Human neural precursor cells - An in vitro characterization
Article
Mayer-Proschel, M, Liu, Y, Xue, H et al. (2002). Human neural precursor cells - An in vitro characterization
. 2(1-2), 58-69. 10.1016/S1566-2772(02)00007-5
Mayer-Proschel, M, Liu, Y, Xue, H et al. (2002). Human neural precursor cells - An in vitro characterization
. 2(1-2), 58-69. 10.1016/S1566-2772(02)00007-5
We have compared the properties of human neural precursors isolated from fetal tissue with progenitor and precursor cells identified from rodent fetal tissue and human excretory/secretory (ES) cells.

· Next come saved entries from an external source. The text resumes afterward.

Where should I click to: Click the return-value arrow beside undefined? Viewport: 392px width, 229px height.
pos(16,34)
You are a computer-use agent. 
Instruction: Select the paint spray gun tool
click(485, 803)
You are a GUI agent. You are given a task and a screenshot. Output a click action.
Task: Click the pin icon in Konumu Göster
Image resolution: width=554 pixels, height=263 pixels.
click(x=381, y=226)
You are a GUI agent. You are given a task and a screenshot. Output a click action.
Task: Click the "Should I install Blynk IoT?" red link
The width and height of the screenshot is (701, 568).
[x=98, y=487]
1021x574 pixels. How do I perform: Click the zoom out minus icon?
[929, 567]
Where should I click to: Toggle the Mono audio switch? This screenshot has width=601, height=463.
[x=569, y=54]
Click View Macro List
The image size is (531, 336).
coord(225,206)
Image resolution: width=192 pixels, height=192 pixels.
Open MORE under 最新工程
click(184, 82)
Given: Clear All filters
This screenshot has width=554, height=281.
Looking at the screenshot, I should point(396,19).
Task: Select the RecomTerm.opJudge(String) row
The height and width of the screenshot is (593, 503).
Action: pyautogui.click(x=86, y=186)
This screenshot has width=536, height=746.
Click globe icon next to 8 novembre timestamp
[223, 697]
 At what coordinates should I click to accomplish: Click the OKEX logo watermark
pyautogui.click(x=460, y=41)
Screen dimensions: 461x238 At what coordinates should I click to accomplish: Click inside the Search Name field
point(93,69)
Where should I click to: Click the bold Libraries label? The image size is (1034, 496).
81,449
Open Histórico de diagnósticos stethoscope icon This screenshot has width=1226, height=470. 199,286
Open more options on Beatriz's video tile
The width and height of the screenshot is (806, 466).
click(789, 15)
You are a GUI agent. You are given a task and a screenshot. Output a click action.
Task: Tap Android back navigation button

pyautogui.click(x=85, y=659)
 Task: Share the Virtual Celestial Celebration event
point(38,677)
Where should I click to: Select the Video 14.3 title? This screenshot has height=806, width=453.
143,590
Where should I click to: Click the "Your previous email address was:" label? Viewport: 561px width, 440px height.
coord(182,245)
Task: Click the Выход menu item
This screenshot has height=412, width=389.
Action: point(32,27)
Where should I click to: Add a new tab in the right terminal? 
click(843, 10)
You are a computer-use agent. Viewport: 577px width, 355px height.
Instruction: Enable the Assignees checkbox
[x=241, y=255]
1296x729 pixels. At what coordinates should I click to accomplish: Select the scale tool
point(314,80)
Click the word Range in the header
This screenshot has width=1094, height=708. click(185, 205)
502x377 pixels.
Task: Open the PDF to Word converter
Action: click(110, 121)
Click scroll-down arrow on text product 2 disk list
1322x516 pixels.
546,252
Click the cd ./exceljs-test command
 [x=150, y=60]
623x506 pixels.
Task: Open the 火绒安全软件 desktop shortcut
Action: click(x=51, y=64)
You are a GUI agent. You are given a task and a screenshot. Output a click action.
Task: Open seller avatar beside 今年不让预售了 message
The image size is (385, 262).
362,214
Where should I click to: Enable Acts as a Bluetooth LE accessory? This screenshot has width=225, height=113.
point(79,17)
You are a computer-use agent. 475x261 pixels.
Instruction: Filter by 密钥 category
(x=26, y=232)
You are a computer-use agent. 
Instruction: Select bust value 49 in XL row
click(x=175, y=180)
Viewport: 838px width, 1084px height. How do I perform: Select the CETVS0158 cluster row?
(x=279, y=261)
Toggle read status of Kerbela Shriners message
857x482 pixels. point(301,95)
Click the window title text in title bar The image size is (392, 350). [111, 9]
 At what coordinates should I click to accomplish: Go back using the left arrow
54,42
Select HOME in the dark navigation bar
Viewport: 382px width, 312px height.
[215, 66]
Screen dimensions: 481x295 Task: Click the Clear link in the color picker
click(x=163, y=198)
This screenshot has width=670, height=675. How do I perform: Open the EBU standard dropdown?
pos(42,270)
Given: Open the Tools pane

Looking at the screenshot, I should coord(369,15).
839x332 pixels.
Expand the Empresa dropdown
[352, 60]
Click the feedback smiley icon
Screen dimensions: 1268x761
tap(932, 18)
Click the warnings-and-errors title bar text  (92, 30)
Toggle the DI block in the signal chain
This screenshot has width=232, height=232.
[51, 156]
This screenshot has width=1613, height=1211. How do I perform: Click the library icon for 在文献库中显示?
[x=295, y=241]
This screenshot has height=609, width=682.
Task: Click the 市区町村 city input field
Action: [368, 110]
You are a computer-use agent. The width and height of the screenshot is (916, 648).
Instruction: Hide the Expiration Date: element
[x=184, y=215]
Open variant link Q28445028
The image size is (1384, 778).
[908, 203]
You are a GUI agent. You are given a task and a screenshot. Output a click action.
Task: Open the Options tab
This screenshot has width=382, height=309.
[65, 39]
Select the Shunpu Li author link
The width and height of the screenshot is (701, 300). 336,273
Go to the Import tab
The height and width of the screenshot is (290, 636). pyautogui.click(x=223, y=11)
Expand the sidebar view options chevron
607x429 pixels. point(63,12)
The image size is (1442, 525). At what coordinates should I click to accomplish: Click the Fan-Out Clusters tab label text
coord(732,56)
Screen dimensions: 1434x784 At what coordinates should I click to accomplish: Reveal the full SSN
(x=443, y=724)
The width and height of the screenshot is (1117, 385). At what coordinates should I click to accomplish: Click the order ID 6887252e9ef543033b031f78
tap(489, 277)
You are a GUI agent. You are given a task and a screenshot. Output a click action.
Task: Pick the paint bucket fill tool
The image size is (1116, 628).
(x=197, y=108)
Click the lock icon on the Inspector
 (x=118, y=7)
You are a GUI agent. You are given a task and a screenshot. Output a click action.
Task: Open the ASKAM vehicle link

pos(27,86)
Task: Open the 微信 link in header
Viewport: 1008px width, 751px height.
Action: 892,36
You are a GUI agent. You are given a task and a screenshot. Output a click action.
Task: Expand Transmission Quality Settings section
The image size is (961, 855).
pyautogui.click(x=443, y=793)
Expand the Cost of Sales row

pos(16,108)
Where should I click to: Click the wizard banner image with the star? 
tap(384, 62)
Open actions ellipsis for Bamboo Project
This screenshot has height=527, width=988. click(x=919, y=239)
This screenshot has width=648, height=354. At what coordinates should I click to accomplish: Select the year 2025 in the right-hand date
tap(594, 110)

We have identified multipotent human neuroepithelial precursor cells (hNEPs) that are fibroblast growth factor dependent, grow in adherent culture, and differentiate into neurons, astrocytes, and oligodendrocytes in mass and clonal cultures. A subset of these multipotent cells express an antigen recognized by the AC133/2 antibody. hNEPs appear similar to rodent-derived NEP cells, and unlike other human multipotent precursor cell populations, do not require Leukemia Inhibitory Factor (LIF) or Epithelial Growth Factor (EGF) for their survival. hNEPs constitute a small fraction of the cells present at any stage examined and three additional dividing populations can be identified based on expression of epitopes recognized by E-NCAM, A2B5 and CD44. E-NCAM + cells co-express neuronal markers and can differentiate into multiple classes of neurons. Two types of A2B5 + cells can be distinguished: a small neuronal population that co-expresses E-NCAM immunoreactivity and a larger glial population that is E-NCAM negative. CD44 + cells do not express neuronal markers or oligodendrocytic markers but co-express astrocytic markers and likely represent an astrocyte precursor cell. Dividing E-NCAM + , A2B5 + and CD44 + cells can be identified in differentiating human ES cell cultures and the properties of these cells appear similar to cells present in fetal tissue. Published by Elsevier Science B.V.